= Reginald Wilmot =

Reginald William Ernest Wilmot (4 October 1869 – 26 May 1949) was a leading sports journalist in Melbourne, Australia in the early 20th century, who used the nom de guerre of "Old Boy", and was well-respected for his writing on cricket and Australian rules football. Wilmot's writing on football and sport in general were authoritative and displayed wisdom and generosity.

Along with Hugh Buggy, Wilmot was believed to have coined the term "bodyline" during the 1932/33 Ashes Test cricket series. Wilmot also wrote several books on cricket including Defending The Ashes 1932-33 which gave a rare Australian perspective on this historic and controversial series.

==Early life==

He was born in Bairnsdale, in Gippsland, the son of surveyor John George Winchester Wilmot and Hannah Louise Whittakers. His father, an English coffee planter in Sri Lanka, migrated to Australia in 1852. His mother, the daughter of a squatter in Tubbut, Gippsland, also had English ancestry. Through his mother, he was the first cousin of children's author Mary Grant Bruce.

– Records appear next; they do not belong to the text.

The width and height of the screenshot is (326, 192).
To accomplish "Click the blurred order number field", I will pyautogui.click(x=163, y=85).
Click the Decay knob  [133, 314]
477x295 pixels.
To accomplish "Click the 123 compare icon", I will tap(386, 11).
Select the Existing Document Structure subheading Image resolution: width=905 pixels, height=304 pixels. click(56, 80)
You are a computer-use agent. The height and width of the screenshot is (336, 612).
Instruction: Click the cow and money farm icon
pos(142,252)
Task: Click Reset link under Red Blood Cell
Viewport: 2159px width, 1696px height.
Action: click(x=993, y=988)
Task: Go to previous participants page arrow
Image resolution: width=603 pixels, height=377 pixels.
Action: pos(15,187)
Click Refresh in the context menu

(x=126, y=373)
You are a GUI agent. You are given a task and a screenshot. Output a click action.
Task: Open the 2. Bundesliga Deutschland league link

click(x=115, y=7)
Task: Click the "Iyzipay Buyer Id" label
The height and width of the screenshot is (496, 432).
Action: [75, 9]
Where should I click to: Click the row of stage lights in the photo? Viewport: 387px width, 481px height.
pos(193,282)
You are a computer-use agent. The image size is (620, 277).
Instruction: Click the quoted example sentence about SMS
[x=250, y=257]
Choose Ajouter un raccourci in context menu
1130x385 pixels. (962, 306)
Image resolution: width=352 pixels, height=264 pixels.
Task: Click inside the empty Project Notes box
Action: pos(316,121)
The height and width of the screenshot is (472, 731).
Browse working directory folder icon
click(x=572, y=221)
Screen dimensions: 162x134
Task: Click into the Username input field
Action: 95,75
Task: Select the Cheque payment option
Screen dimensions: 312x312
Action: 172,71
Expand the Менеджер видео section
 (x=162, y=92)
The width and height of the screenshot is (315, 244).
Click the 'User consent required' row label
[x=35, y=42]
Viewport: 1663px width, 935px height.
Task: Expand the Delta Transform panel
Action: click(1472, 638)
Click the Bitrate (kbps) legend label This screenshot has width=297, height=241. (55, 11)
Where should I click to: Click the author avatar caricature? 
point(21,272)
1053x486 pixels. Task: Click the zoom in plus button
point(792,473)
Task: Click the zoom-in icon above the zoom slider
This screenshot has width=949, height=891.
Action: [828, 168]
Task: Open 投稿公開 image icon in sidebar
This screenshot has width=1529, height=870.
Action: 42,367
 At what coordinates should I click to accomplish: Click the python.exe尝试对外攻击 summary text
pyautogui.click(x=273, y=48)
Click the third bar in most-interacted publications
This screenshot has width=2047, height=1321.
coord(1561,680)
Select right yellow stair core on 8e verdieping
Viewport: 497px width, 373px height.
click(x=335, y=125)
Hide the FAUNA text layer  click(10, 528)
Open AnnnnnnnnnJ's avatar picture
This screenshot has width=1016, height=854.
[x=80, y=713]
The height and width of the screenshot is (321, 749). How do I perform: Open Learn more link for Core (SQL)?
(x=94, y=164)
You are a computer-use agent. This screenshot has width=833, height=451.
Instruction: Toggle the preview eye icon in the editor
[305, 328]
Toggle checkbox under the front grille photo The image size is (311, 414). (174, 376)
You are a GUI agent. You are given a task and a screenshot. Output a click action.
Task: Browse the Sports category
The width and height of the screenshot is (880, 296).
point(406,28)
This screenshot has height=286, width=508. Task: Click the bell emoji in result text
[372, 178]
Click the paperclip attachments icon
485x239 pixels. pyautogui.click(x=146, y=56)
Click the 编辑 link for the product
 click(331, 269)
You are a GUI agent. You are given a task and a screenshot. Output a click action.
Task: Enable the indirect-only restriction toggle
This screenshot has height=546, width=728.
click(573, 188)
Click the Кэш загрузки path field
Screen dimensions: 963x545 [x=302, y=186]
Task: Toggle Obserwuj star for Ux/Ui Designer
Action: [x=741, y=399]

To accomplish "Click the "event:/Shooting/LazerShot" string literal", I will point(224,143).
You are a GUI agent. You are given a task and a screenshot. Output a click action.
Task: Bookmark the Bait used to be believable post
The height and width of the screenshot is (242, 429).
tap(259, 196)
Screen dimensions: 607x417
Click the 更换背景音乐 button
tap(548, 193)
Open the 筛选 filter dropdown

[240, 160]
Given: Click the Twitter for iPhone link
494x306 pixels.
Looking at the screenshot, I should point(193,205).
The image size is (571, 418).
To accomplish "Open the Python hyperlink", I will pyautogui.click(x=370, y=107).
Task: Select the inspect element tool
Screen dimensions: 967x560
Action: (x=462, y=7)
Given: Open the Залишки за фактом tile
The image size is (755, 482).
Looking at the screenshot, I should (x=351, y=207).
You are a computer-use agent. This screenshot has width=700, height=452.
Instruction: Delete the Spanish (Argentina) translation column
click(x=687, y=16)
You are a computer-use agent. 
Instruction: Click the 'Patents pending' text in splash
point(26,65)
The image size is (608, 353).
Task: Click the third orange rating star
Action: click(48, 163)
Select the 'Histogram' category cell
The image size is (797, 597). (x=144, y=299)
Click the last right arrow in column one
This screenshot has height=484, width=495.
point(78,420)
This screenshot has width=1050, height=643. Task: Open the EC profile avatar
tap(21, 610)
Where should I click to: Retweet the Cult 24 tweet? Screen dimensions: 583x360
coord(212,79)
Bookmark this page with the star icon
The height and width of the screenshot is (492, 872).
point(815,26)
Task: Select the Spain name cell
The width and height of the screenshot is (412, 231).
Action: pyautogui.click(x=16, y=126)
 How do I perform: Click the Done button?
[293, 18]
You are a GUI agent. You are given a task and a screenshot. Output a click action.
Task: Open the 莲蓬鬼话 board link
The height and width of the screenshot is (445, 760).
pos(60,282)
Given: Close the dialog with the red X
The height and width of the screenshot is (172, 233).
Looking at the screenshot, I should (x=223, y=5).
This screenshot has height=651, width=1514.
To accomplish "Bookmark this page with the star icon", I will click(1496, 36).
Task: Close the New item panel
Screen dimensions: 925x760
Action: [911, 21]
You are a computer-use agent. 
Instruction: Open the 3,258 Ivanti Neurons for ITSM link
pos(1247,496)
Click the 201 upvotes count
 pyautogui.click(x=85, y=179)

Wilmot was a student at Melbourne Grammar School and from 1889 at Trinity College (University of Melbourne), where he studied law. A ringleader of the Trinity College Secession, he left before graduation.

==Career==

He would later be heavily involved in organising amateur sport in Melbourne and often used his newspaper columns to promote the value of school sport, particularly as it was played in public schools. He supported amateurism in school sport strongly because, as he commented in an article on professional coaches in 1914, "the professional very often misses the spirit of sport in his desire to gain".

Wilmot strongly held loathing of professional sport carried over to his love of football. In 1915, then the vice-president of the Metropolitan Amateur Football Association, he used his position as The Argus football scribe, "Old Boy", to launch an attack on the mercenary nature of professional football, arguing that professional football did not improve the calibre of man and did nothing to improve the sport and, as such, was of no value to the community.

In 1932, he sailed to Sri Lanka, where he reported on the unofficial test between the England cricket team and All Ceylon All Ceylon cricket team, thereafter accompanying the England team to Australia, reporting on the "Bodyline" tour. He subsequently wrote Defending the ashes.

In July 1935 the Victorian Football League presented Wilmot with a mahogany log box for 46 years service to football as a journalist. In 1939, a long article on his reminiscences was published in The Argus, and he died in Melbourne in May 1949 after an illness of several months.

Wilmot was inducted to the Australian Football Hall of Fame in 1996, with his citation reading:
Writing for The Argus in 1935, he was given an award by the AFL for 46 years of journalism. His work was characterised by authority, wisdom and generosity.

In 1998 Wilmot was inducted to the Melbourne Cricket Ground's "Rogues Gallery", with his citation reading:
Wrote as "Old Boy" for The Argus and the Australasian from 1902 until the mid-1930s. Correspondent for The Times and Observer and The Times of Ceylon. Author of Defending The Ashes in 1932/33.

In addition to his journalism, Wilmot was employed from 1909 to 1949 as secretary of the Melbourne Athenaeum. He published a history of the Athenaeum in 1939.

==Personal life==
On 23 November 1897, he married Jane Marion Augusta Tracy. Wilmot's son, Reginald William Winchester "Chester" Wilmot (1911–1954), was a famed World War II correspondent and historian. His daughter, Jean Winchester Wilmot, married George Fisher Bemis, of Massachusetts, and emigrated to the US, whence she sent back to the Australian Broadcasting Corporation, weekly "Letters from America", reporting on social, political and wartime life there.